#### What is required
From the blog post below, list every group of people named as possible people for Dolapa to speak to on the show.

#### Extract provided
— BEGIN —

Ros Atkins Ros Atkins | 13:08 UK time, Thursday, 16 November 2006

We're grateful for all of the story ideas that you send us here at World Have Your Say. Here’s three of them, plus something I’ve been thinking about. Let us know what you think? If you’re not interested or feel the ideas aren’t worthy of a discussion on the show then say. Equally if you are interested, please help us develop the ideas. here they are...


''Why do European financial operatives/bankers aid African leaders in the looting of Africa's treasury and still find it increasingly hard to admit their role or even re-fund such funds?'

I'm sure that many bankers would deny playing any such role Dolapa, but that's not to say it's never happened or that we shouldn't discuss your beliefs if they are widely held in Nigeria and elsewhere in Africa. Are you able to provide us with specific examples? Do you have friends who have the same view of bankers as you? How exactly would you imagine the programme working? Which people would you like to speak to - fellow Nigerians, international bankers, people in charge of aid programmes?

If you want to help Dolapa develop this idea, then post here on the blog or email us.


'Please discuss America's blocking (veto) on UN action towards Israeli attacks in Gaza. You did quite a bit of compelling coverage on Israel/Lebanon conflict without ever really deeply addressing America and the U.K.'s support of Israel. They provide weapons and money, even though the Israeli occupation of Gaza seems quite aggressive. I know it's a touchy subject to say the least, but, the settlements and unreported Palestinian suffering also fuels a large part of terrorism in the world. I think it's time to get it on the table and make people confront the reality and consequences of it.'

Thanks for your email Robert. First things first, I think the suffering of both Palestinians and Israelis is extensively documented by the BBC (see bbcnews.com's coverage as an example) and lots of other media organisations, NGOs, bloggers and so on.

— END —

#### Stored data
— BEGIN —

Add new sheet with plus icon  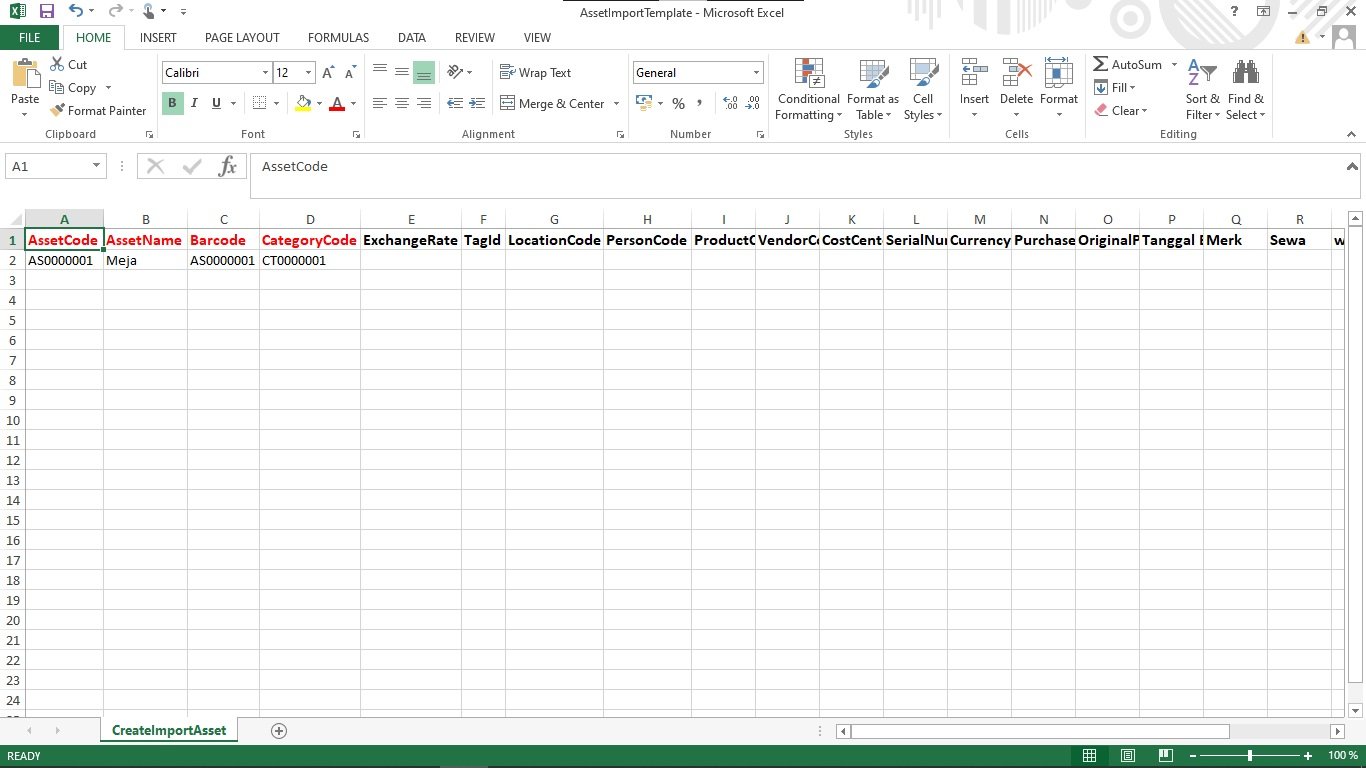pyautogui.click(x=279, y=731)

— END —

#### In response
- fellow Nigerians
- international bankers
- people in charge of aid programmes